In conventional AFM lithography, a pattern formation is mostly performed by preparing self-assembled monolayers using an organic resist [Jpn. J. Appl. Phys., 37, 7148, 1998, Kim J. C., J. Kor. Phys. Soc., 35, 1013, 1999, Kim, J. C., Adv. Mater., 12, 6, 424, 2000, Rivka M.].
The process of oxide pattern formation by AFM is as follows. An organic thin film is formed on a silicon substrate with a predetermined thickness. Then, a voltage in the order of several volts is applied locally using an AFM tip to form an oxide pattern. The resultant silicon oxide is etched much faster than other parts because it has a loose structure. The part of the organic thin film to which the voltage has not been applied can be used as a resist during etching to obtain a wanted positive pattern. However, in practice, it is difficult to completely remove the thin film after pattern formation because of its strong chemical bonding with the substrate.
In AFM lithography, applied voltage, electric current, scanning rate, humidity, capacity of resist, etc., are important factors [Vac. Sci. Technol., 1223, 1996, Sugimura, A., J. Vac. Sci. Technol., 2912, 1997, Birkelund K., J. Appl. Phys. Lett., 285, 1997, Avouris P.].
Unless lithography is performed under optimum conditions, patterns with irregular linewidth and broken lines are obtained. For better pattern formation, the development of high performance resist is required and such conditions as applied voltage, scanning rate and humidity should be appropriately controlled.
Sulfonium is usually used as a photoacid initiator or radical photoinitiator in polymerization or as an acid catalyst generator to deprotect organic compounds. A variety of uses have been developed for sulfonium, which generates cation photoacid initiators when excited by UV in the specific region. And, with the recent development in electronics, it is used for micropattern formation in microelectronics. The sulfonium cation photoinitiator has good photopolymerization efficiency as it produces strong acid when exposed to light, but is disadvantageous in that it is less soluble in organic solvents.

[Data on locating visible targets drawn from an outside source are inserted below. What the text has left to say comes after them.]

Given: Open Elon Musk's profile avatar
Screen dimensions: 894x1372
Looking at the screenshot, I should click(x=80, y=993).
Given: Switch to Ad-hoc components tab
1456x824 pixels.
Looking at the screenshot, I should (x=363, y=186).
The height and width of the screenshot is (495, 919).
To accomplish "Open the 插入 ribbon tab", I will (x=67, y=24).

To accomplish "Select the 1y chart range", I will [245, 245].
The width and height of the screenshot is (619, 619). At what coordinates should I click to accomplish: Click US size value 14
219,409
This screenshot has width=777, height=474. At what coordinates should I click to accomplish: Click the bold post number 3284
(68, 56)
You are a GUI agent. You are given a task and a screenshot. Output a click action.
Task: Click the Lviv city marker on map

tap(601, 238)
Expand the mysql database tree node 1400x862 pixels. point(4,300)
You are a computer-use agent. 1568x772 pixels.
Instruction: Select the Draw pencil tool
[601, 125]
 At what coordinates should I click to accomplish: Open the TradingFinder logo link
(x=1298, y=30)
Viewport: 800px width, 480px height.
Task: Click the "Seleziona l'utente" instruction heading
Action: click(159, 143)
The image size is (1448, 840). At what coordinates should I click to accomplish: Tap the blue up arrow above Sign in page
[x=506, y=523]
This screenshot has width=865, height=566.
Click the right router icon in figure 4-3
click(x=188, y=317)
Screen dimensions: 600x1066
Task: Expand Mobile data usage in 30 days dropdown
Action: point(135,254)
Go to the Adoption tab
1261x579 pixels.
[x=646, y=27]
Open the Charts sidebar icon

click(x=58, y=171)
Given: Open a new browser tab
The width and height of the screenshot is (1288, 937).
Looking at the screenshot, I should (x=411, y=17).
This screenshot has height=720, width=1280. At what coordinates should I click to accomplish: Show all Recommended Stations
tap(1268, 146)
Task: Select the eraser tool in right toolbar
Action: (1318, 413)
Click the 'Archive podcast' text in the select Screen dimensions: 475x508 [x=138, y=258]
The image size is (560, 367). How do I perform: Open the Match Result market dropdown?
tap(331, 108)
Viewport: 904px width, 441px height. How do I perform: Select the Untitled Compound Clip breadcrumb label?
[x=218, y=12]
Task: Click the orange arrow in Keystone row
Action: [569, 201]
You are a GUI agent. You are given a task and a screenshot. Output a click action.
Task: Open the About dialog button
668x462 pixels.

With regard to this problem, there is a report that the use of non-ionic photoinitiators generating acids by exposure to light improves solubility in organic solvents [Journal of Photopolymer Science and Technology, Vol. 13, No. 2(2000), pp 223-230]. However, the acids generated by the non-ionic photoinitiators are weak acids such as methylsulfonic acid, propylsulfonic acid and camphosulfonic acid, not the strong trifluoromethanesulfonic acid.